Todd Talbot and his wife Rebecca are going to handcuff themselves.
The real estate expert and co-host of HGTV’s Love It or List It, Vancouver is taking the latter route and committing his family to live in much closer quarters.
The Talbots are saying goodbye to their 3,000-square-foot Lions Bay home with stunning panoramic views of Howe Sound and hello to a humble 1912 East Vancouver abode with 1,200 square feet of living space.
“I bought that specifically to handcuff me in terms of the square footage we could put on that property,” says Talbot.
The motivation for the move is part challenge and part social experiment.
In the face of Vancouver’s housing affordability crisis, Talbot is passionate about finding families something other than the traditional home with the white picket fence.
Seven years ago Talbot was that guy. He bought into the “Canadian dream” and found himself purchasing a large Lions Bay property valued at $610,000 for his family.
He took most of 2010 off to put in about $600,000 worth of renovations into the 1973 arched A frame, turning it into a creative and contemporary West Coast home with million dollar views from every room and wraparound patios on both levels.

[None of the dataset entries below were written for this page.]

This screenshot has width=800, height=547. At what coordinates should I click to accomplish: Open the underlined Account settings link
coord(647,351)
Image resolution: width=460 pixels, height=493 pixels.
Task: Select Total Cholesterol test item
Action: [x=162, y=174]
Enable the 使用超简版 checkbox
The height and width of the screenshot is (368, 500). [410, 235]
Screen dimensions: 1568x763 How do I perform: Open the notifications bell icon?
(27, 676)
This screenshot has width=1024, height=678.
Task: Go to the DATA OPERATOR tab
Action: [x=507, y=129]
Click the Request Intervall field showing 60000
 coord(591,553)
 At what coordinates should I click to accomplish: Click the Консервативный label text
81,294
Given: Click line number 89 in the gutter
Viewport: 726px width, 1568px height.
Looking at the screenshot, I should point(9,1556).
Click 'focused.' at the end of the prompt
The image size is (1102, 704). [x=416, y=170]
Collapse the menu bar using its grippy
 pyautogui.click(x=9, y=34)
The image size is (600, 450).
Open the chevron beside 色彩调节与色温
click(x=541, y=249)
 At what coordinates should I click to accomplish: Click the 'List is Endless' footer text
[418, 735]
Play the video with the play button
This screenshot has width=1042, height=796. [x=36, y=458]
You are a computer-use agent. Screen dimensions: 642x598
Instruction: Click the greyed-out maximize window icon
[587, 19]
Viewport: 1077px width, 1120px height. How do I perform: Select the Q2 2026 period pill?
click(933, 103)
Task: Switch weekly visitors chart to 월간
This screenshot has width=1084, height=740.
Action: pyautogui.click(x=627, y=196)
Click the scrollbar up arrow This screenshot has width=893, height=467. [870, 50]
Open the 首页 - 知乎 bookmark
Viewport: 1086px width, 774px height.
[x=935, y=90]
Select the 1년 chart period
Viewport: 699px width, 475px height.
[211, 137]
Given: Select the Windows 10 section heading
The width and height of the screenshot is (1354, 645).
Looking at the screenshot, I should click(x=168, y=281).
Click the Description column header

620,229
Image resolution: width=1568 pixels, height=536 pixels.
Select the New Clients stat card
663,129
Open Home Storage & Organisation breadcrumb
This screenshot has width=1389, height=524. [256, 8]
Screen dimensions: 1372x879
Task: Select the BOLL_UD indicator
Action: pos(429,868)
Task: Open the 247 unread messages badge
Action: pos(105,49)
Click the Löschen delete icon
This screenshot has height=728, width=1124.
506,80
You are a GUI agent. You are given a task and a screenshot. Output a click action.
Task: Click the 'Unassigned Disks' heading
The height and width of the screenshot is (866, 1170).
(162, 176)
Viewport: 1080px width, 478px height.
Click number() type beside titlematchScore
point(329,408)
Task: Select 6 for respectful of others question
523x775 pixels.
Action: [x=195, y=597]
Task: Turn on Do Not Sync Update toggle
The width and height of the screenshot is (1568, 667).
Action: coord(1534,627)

“We were attracted there from a lifestyle perspective,” says Talbot of Sea to Sky country. “One of the big things about Lions Bay is the natural view.”
So how will Talbot reconcile leaving that behind?
“I will freely admit that until the day before we put the house on the market I was like, ‘This is a great new adventure for us.’ And then the day I was putting it on the market, I was like: ‘I’ve got some mixed emotions about this,” says Talbot of his Lions Bay property, which he listed for $2.4 million.
At the same time Talbot is taking a page from his nomadic childhood. His family moved eight times, six of which saw Talbot attending a new school.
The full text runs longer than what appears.